§ **Exercise input**:
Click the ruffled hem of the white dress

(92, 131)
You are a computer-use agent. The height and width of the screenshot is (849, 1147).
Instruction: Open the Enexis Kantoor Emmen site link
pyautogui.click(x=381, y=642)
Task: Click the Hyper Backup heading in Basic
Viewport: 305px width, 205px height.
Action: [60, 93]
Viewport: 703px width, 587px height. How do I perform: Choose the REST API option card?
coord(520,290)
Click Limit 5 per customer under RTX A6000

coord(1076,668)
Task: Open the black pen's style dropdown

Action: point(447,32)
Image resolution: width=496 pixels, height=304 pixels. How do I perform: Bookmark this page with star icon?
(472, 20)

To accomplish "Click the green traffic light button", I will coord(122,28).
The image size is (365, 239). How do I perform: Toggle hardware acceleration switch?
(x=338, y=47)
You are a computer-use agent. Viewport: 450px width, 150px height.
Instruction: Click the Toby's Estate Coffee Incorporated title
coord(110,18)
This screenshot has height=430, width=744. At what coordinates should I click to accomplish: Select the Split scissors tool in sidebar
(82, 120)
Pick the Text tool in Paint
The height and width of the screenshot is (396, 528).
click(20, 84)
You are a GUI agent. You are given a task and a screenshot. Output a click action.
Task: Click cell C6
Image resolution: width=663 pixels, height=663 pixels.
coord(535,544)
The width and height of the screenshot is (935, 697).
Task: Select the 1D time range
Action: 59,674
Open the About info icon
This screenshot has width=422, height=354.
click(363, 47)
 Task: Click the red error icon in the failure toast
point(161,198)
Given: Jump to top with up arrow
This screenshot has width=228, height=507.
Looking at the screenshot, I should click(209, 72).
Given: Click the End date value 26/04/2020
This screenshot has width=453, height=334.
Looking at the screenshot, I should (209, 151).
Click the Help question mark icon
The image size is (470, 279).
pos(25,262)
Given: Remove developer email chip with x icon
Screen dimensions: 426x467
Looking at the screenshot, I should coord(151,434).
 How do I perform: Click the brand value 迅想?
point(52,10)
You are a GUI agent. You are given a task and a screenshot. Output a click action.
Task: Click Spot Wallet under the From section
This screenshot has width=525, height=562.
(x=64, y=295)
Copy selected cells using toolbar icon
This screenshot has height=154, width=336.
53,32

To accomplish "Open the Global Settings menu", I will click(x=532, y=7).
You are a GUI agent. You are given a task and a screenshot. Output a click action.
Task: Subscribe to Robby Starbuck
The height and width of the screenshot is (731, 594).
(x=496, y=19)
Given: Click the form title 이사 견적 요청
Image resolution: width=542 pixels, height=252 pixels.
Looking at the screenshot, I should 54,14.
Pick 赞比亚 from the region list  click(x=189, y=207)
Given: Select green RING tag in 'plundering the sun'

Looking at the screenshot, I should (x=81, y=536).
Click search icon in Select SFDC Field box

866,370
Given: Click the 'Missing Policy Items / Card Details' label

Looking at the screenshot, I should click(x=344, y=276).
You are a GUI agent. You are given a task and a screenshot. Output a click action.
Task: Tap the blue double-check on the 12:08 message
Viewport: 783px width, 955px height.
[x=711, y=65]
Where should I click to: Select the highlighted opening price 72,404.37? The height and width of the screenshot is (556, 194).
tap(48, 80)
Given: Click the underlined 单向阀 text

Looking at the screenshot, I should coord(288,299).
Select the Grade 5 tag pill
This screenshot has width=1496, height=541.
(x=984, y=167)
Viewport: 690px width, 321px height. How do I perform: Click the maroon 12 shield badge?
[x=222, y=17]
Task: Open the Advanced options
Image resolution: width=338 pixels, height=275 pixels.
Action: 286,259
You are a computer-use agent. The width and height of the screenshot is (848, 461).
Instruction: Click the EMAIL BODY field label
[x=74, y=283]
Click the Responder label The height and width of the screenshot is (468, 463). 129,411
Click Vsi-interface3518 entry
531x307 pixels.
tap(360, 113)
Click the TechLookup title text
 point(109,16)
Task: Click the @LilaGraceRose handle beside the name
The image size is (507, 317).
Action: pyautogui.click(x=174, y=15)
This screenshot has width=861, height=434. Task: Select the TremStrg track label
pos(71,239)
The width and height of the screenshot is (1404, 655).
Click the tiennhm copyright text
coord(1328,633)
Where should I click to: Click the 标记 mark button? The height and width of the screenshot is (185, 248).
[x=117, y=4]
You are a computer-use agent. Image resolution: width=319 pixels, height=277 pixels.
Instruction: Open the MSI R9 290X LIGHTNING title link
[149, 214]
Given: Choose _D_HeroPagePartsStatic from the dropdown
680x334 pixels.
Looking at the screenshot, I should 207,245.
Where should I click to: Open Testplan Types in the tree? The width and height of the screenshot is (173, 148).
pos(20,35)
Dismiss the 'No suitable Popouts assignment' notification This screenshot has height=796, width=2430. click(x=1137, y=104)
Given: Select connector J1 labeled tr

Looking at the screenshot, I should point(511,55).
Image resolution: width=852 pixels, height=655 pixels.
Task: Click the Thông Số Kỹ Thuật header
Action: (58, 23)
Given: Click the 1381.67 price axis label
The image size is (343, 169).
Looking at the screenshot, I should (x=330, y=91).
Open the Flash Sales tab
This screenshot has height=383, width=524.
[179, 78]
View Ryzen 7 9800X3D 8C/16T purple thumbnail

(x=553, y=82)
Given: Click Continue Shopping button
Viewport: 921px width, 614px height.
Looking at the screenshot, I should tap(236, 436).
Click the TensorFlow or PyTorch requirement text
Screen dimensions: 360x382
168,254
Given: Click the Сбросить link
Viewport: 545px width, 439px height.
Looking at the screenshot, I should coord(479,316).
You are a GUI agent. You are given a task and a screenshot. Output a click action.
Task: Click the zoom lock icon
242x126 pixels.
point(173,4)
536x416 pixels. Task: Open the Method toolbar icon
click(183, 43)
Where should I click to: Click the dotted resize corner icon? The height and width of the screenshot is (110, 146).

§ **Directions**: Each line above that holds the string "will" should be copied and shown.

§ **Exercise solution**:
To accomplish "Click the green traffic light button", I will coord(122,28).
To accomplish "Open the Global Settings menu", I will click(x=532, y=7).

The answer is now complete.